Collection Title: Jackson Purchase Oral History Project – Schools and Education
Series Number: OH265
Interviewee: Peyton, Bill
Interviewer: Perry, Eura Sanford
Date interviewed: July 14, 1979
Processed by: O'Daniel, Hannah
Date processed: April 4, 2014
Description: 1 sound disc (50 minutes)
Abstract: Eura Perry describes attending the Beasley School in Graves County, Kentucky in the early 1900s. She noted that the schoolhouse was the site of community activities, from social events, meetings and church activities. She described the limited role of the county board of education in providing supplies for the school. She recounted how she was able to obtain a teacher's certificate after one year of high school. She told of the creation of West Kentucky Industrial College in Paducah and the various functions of the first building. She discussed her teaching jobs in one-room schools in Ballard County and Graves County, including who she boarded with, her salaries and the conditions of the buildings. She mentioned her desire to complete her high school education, which led her to enroll in West Kentucky Industrial College. She described her twelve years teaching at Lincoln Junior High School in Paducah and attending summer sessions at Indiana University. She recalled the various crops that her father grew and how his sorghum mill became a makeshift community center when it was planting time for the sorghum. She recounted her childhood home and various social gatherings in the community.
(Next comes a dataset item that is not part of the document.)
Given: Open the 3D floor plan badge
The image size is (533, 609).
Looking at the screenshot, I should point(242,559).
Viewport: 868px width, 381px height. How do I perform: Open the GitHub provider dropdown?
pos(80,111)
She highlighted the destruction of the Paducah Flood of 1937 and the temporary displacement it caused. She ended the interview by explaining what moved her to become a teacher and advised “to thine own self be true,” to African American youth.
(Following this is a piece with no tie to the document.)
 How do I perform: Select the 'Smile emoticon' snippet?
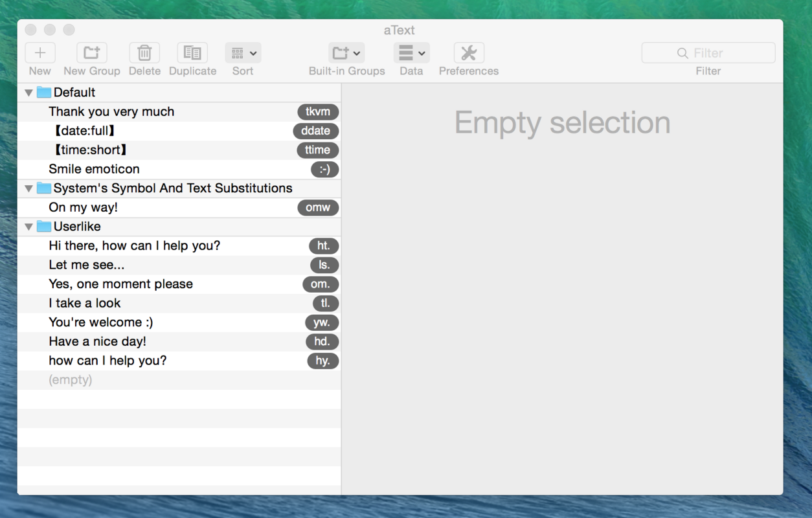click(94, 169)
Biographical / Historical note: Eura Sanford Perry was born on May 6, 1900 in Mayfield, Kentucky. She was a daughter of Harvey and Ritterann Beasley Sanford. Her mother died early in her life, leaving her father to raise eight children. She attended Beasley School, whose maternal grandfather had donated the land for the school. She completed one year at Lincoln High School in Paducah, Kentucky and then took the teacher certification exam at West Kentucky Industrial College. Her first teaching position was for one term in Lovelaceville, Ballard County, Kentucky. The following term, she taught in Graves County. She paused her teaching career for three years to complete her high school education at West Kentucky Industrial College. She returned to teach for two years in the community of Campbell in Ballard County. She spent three years at Lane College in Jackson, Tennessee and one year at Kentucky State College, where she graduated with a Bachelor degree. She taught at Lincoln Junior High School for twelve years and attended summer sessions at Indiana University in Bloomington, Indiana. She met her husband, Dewitt Perry, in Bloomington and they married on July 29, 1943 in Ohio. After they married, she taught in Kentucky for one year before moving to Detroit, Michigan. Her last place of residence was in Lexington, Kentucky. She died at the age of 84 on September 18, 1984 and is buried in Paducah.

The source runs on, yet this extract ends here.